With no addition or omission, return the entries below.

• Stored data entries
------------------------------------------------------------
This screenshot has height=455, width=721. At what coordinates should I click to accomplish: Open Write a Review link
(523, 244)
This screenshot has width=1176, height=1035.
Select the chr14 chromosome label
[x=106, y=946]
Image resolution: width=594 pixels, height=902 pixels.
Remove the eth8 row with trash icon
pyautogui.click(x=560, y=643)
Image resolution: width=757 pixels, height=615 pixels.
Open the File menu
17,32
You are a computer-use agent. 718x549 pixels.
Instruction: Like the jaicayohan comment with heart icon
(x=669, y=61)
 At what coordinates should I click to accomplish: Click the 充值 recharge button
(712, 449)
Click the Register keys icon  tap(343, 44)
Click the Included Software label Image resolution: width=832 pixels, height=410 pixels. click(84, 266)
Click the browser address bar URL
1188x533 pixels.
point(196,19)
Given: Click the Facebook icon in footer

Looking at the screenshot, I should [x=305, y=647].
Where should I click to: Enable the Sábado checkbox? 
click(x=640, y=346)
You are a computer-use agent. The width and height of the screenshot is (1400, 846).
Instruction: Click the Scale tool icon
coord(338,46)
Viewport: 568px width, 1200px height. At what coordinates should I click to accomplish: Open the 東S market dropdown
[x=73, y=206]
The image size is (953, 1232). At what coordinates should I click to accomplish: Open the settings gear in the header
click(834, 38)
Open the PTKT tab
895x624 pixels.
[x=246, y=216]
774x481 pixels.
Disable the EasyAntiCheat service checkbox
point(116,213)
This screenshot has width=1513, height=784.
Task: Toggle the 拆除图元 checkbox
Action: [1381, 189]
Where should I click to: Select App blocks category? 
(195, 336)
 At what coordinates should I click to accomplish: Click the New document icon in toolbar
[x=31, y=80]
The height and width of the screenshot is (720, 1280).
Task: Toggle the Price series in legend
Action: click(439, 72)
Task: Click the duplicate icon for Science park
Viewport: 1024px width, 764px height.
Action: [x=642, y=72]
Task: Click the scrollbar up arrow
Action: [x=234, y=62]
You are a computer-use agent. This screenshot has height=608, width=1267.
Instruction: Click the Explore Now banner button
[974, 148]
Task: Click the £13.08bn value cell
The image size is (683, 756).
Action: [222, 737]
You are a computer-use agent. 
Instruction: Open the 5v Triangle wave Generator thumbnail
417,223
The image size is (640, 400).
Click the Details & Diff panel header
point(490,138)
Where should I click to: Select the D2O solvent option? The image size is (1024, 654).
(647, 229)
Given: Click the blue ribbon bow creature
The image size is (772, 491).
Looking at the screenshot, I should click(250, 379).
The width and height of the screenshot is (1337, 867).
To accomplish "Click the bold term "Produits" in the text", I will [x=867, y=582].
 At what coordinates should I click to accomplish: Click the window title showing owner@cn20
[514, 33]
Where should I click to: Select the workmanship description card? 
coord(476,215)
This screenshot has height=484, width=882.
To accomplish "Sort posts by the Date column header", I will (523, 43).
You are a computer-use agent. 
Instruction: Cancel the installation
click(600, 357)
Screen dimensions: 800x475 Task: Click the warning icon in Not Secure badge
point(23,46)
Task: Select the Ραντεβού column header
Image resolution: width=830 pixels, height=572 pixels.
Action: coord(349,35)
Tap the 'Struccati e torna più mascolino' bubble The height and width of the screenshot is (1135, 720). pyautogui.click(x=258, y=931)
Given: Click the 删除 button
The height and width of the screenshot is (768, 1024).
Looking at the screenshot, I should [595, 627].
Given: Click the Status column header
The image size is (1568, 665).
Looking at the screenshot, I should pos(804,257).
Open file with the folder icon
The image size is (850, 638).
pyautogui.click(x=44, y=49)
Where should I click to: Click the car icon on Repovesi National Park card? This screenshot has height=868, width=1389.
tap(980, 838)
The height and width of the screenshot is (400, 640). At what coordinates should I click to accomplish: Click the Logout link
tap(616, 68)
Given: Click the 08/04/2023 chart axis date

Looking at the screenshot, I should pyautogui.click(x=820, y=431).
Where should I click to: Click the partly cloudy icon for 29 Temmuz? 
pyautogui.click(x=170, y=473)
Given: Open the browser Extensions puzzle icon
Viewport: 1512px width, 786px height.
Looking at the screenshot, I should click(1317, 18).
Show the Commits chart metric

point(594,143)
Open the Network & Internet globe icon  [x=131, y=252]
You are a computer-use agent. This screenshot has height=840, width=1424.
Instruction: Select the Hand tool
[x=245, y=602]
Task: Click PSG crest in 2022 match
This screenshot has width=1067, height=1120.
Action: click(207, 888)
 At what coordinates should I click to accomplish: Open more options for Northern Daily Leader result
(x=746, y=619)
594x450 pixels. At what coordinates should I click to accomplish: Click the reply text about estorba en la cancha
------------------------------------------------------------
• EXERCISE SOLUTION
This screenshot has height=455, width=721. At what coordinates should I click to accomplish: Open Write a Review link
(523, 244)
This screenshot has width=1176, height=1035.
Select the chr14 chromosome label
[x=106, y=946]
Image resolution: width=594 pixels, height=902 pixels.
Remove the eth8 row with trash icon
pyautogui.click(x=560, y=643)
Image resolution: width=757 pixels, height=615 pixels.
Open the File menu
17,32
You are a computer-use agent. 718x549 pixels.
Instruction: Like the jaicayohan comment with heart icon
(x=669, y=61)
 At what coordinates should I click to accomplish: Click the 充值 recharge button
(712, 449)
Click the Register keys icon  tap(343, 44)
Click the Included Software label Image resolution: width=832 pixels, height=410 pixels. click(84, 266)
Click the browser address bar URL
1188x533 pixels.
point(196,19)
Given: Click the Facebook icon in footer

Looking at the screenshot, I should [x=305, y=647].
Where should I click to: Enable the Sábado checkbox? 
click(x=640, y=346)
You are a computer-use agent. The width and height of the screenshot is (1400, 846).
Instruction: Click the Scale tool icon
coord(338,46)
Viewport: 568px width, 1200px height. At what coordinates should I click to accomplish: Open the 東S market dropdown
[x=73, y=206]
The image size is (953, 1232). At what coordinates should I click to accomplish: Open the settings gear in the header
click(834, 38)
Open the PTKT tab
895x624 pixels.
[x=246, y=216]
774x481 pixels.
Disable the EasyAntiCheat service checkbox
point(116,213)
This screenshot has width=1513, height=784.
Task: Toggle the 拆除图元 checkbox
Action: [1381, 189]
Where should I click to: Select App blocks category? 
(195, 336)
 At what coordinates should I click to accomplish: Click the New document icon in toolbar
[x=31, y=80]
The height and width of the screenshot is (720, 1280).
Task: Toggle the Price series in legend
Action: click(439, 72)
Task: Click the duplicate icon for Science park
Viewport: 1024px width, 764px height.
Action: [x=642, y=72]
Task: Click the scrollbar up arrow
Action: [x=234, y=62]
You are a computer-use agent. This screenshot has height=608, width=1267.
Instruction: Click the Explore Now banner button
[974, 148]
Task: Click the £13.08bn value cell
The image size is (683, 756).
Action: [222, 737]
You are a computer-use agent. 
Instruction: Open the 5v Triangle wave Generator thumbnail
417,223
The image size is (640, 400).
Click the Details & Diff panel header
point(490,138)
Where should I click to: Select the D2O solvent option? The image size is (1024, 654).
(647, 229)
Given: Click the blue ribbon bow creature
The image size is (772, 491).
Looking at the screenshot, I should click(250, 379).
The width and height of the screenshot is (1337, 867).
To accomplish "Click the bold term "Produits" in the text", I will [x=867, y=582].
 At what coordinates should I click to accomplish: Click the window title showing owner@cn20
[514, 33]
Where should I click to: Select the workmanship description card? 
coord(476,215)
This screenshot has height=484, width=882.
To accomplish "Sort posts by the Date column header", I will (523, 43).
You are a computer-use agent. 
Instruction: Cancel the installation
click(600, 357)
Screen dimensions: 800x475 Task: Click the warning icon in Not Secure badge
point(23,46)
Task: Select the Ραντεβού column header
Image resolution: width=830 pixels, height=572 pixels.
Action: coord(349,35)
Tap the 'Struccati e torna più mascolino' bubble The height and width of the screenshot is (1135, 720). pyautogui.click(x=258, y=931)
Given: Click the 删除 button
The height and width of the screenshot is (768, 1024).
Looking at the screenshot, I should [595, 627].
Given: Click the Status column header
The image size is (1568, 665).
Looking at the screenshot, I should pos(804,257).
Open file with the folder icon
The image size is (850, 638).
pyautogui.click(x=44, y=49)
Where should I click to: Click the car icon on Repovesi National Park card? This screenshot has height=868, width=1389.
tap(980, 838)
The height and width of the screenshot is (400, 640). At what coordinates should I click to accomplish: Click the Logout link
tap(616, 68)
Given: Click the 08/04/2023 chart axis date

Looking at the screenshot, I should pyautogui.click(x=820, y=431).
Where should I click to: Click the partly cloudy icon for 29 Temmuz? 
pyautogui.click(x=170, y=473)
Given: Open the browser Extensions puzzle icon
Viewport: 1512px width, 786px height.
Looking at the screenshot, I should click(1317, 18).
Show the Commits chart metric

point(594,143)
Open the Network & Internet globe icon  [x=131, y=252]
You are a computer-use agent. This screenshot has height=840, width=1424.
Instruction: Select the Hand tool
[x=245, y=602]
Task: Click PSG crest in 2022 match
This screenshot has width=1067, height=1120.
Action: click(207, 888)
 At what coordinates should I click to accomplish: Open more options for Northern Daily Leader result
(x=746, y=619)
594x450 pixels. At what coordinates should I click to accomplish: Click the reply text about estorba en la cancha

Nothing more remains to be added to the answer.